# Interest group forums > Electrical Contracting Industry Forum > Electrical Load Shedding Forum > [Question] Switching off geyser

## IanF

A question for you guys in the business. If we switch off our geyser for 16 hours a day is this energy efficient? We are a family of four who all shower. Does this damage the geyser? Everyone says that this damages the thermostat and element, switching on and off, but this happens anyway in normal use.  :Cool:

----------


## Dave A

Ian - All I know is that we get a disproportionate number of calls to replace either the geyser element or thermostat after people have been away for a while and had left their geyser swtched off. Holiday homes and flats mainly.

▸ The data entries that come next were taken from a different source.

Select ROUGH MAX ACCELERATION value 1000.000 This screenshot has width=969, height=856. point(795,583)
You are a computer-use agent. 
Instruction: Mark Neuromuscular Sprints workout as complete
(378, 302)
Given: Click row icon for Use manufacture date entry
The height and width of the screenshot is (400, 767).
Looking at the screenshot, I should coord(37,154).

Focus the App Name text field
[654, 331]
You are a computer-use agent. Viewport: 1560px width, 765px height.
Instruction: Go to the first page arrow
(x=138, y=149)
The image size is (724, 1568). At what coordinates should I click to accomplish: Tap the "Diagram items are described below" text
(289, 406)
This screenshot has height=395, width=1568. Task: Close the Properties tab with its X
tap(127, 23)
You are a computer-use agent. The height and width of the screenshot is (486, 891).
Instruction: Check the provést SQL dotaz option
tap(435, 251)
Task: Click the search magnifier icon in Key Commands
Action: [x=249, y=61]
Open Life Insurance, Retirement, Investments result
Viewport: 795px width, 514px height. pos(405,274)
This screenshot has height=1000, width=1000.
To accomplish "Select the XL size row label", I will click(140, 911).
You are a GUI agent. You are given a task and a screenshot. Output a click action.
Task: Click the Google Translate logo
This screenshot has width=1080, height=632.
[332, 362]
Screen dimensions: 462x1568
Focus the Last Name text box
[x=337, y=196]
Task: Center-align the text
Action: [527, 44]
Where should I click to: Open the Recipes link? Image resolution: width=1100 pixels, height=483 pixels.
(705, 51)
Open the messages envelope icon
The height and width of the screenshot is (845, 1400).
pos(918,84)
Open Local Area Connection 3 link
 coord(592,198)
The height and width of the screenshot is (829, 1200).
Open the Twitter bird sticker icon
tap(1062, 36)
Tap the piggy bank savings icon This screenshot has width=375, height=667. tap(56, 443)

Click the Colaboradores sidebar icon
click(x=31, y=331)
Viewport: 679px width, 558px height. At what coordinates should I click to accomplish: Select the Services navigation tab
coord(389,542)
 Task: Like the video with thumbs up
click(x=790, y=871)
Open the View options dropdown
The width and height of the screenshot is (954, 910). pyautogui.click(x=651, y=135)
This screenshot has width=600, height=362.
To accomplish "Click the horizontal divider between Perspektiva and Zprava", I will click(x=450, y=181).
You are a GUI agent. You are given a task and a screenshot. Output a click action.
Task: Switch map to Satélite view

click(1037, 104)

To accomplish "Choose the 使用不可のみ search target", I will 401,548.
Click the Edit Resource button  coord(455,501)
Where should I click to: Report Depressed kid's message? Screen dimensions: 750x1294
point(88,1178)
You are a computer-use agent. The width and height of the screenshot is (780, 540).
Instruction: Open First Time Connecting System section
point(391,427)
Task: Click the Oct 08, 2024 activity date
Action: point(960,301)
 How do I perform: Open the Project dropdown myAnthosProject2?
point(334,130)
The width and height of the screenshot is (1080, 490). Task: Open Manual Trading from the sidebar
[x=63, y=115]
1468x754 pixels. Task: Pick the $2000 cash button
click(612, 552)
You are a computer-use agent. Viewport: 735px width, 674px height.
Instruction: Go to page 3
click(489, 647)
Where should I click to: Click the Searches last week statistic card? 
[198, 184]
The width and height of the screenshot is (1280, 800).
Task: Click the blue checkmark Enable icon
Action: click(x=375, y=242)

Now if you go away for a week or a month, it certainly makes sense to leave the geyser switched off. But in doing so it does seem to cause a higher rate of problems. I suspect the problem is moisture penetrating to the electricity carrying parts.

Whether the factors in these long switch offs apply to your situation I have no idea.

----------


## IanF

Dave
So what is the answer leave the geyser on and have it burst when you are away? 
Do you know if this has been tested by SABS so we know which makes and "load shedding/electricity saving" friendly.

----------


## Dave A

> So what is the answer leave the geyser on and have it burst when you are away?


Switching off when away for long periods is definitely the better of the two evils, and more energy "responsible"  :Big Grin: 



> Do you know if this has been tested by SABS so we know which makes and "load shedding/electricity saving" friendly


You know what - why stop at geysers? I think you might have introduced a new quality test for *any* electrical appliance  :EEK!:

----------


## chariot

Our estate gets hit by a high demand charge in the first half hour after a power outage/loadshed. So we need a geyser timer that will delay switch on after power has been restored. Is anything like that available?

----------


## Justloadit

Yes this is called a either an On Delay or Delay On  timer. Available at any electrical wholesaler.

With an on-delay timer, timing begins when voltage is applied. When the time has expired, the contacts close — and remain closed until voltage is removed from the coil. If voltage is removed before time-out, the time delay resets

----------


## chariot

So this will be a unit separate from the geyser controller (as geyser controllers don't provide for On Delay?)

----------


## Justloadit

Yes seperate from the geyser controller. It can be placed before or after the geyser controller.

----------